Dada, Surrealism, and the Cinematic Effect

Dada, Surrealism, and the Cinematic Effect by R. Bruce Elder, published by Wilfrid Laurier University Press in October 2015, is a comprehensive exploration of the early intellectual reception of cinema. This reprint edition, spanning 765 pages, delves into how art theorists, philosophers, and artists in the early twentieth century engaged with the emergence of film. Contrary to the common perception that early critiques of cinema were predominantly negative, Elder presents an alternative perspective that highlights the enthusiasm some artists had for film as a vital modern art form.

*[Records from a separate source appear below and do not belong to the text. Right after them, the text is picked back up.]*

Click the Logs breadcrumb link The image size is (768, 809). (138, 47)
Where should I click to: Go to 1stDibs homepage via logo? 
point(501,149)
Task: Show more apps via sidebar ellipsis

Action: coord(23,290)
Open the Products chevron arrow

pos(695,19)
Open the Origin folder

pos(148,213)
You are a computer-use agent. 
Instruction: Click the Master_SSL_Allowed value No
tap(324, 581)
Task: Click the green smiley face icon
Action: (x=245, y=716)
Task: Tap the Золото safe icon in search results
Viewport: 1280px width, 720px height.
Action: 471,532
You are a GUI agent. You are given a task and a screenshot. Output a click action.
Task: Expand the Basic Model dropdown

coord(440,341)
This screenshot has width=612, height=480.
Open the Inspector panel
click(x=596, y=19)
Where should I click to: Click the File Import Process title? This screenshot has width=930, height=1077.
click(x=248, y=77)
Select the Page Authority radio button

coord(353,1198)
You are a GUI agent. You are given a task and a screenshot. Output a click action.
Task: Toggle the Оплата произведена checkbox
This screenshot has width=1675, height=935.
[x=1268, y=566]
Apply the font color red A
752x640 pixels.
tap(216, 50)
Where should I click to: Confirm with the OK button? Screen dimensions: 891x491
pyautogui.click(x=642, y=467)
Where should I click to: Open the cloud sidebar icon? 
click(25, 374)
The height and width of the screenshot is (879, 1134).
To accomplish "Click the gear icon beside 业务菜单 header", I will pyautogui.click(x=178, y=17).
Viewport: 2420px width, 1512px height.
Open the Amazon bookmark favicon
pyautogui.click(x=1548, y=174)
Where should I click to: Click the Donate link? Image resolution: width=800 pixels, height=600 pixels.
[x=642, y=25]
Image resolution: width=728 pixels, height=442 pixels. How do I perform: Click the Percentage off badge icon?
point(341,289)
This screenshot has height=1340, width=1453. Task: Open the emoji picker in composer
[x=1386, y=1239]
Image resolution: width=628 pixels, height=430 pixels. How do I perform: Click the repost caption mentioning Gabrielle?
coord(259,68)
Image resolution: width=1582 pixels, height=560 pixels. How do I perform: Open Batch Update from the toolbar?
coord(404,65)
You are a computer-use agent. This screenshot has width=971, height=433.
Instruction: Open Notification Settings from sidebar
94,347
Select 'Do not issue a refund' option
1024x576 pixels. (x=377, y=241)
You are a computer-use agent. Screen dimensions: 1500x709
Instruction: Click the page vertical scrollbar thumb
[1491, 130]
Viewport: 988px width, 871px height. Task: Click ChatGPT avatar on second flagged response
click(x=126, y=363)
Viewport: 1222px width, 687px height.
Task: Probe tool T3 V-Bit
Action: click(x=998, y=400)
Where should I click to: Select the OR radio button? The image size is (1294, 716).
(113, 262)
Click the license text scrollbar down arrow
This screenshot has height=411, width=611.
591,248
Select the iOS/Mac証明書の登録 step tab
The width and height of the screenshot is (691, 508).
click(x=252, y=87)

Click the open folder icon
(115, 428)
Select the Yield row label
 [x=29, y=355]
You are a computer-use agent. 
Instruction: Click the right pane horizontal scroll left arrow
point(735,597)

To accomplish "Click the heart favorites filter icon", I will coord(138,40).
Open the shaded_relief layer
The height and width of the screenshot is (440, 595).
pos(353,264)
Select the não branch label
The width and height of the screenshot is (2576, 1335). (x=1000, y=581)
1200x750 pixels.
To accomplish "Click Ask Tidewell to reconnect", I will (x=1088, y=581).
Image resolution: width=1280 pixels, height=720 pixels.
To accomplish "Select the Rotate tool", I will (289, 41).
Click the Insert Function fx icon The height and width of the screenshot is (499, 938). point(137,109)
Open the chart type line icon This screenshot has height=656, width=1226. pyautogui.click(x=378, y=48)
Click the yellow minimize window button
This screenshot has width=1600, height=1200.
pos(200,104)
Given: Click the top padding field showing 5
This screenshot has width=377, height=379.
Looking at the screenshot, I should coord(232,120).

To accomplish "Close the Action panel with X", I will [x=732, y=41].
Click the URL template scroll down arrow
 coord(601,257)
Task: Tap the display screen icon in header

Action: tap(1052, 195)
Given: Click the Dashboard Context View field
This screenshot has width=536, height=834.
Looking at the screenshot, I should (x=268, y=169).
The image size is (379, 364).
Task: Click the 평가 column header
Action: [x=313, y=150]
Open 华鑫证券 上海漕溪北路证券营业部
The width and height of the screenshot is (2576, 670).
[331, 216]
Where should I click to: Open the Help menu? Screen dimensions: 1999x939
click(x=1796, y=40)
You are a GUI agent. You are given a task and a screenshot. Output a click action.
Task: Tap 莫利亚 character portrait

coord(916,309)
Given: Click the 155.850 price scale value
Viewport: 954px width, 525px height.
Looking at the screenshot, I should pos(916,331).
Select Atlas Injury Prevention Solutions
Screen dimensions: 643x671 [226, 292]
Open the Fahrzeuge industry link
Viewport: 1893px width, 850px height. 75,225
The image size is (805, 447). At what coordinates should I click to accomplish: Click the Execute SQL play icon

Readers will find an in-depth analysis of the Dada and Surrealist movements, examining how these avant-garde artistic practices responded to the rise of cinema. The book discusses the transformative ideas surrounding art media and the urgency to innovate within these forms, reflecting the vibrant cultural landscape of the time. By focusing on the intersection of art and film, this work contributes to the understanding of modern artistic expressions and their historical context, making it a significant resource for those interested in art history and film criticism.
Official synopsis Publisher
This book deals with the early intellectual reception of the cinema and the manner in which art theorists, philosophers, cultural theorists, and especially artists of the first decades of the twentieth century responded to its advent. While the idea persists that early writers on film were troubled by the cinema’s lowly form, this work proposes that there was another, largely unrecognized, strain in the reception of it. Far from anxious about film’s provenance in popular entertainment, some writers and artists proclaimed that the cinema was the most important art for the moderns, as it exemplified the vibrancy of contemporary life.
This view of the cinema was especially common among those whose commitments were to advanced artistic practices. Their notions about how to recast the art media (or the forms forged from those media’s materials) and the urgency of doing so formed the principal part of the conceptual core of the artistic programs advanced by the vanguard art movements of the first half of the twentieth century. This book, a companion to the author’s previous, Harmony & Dissent, examines the Dada and Surrealist movements as responses to the advent of the cinema.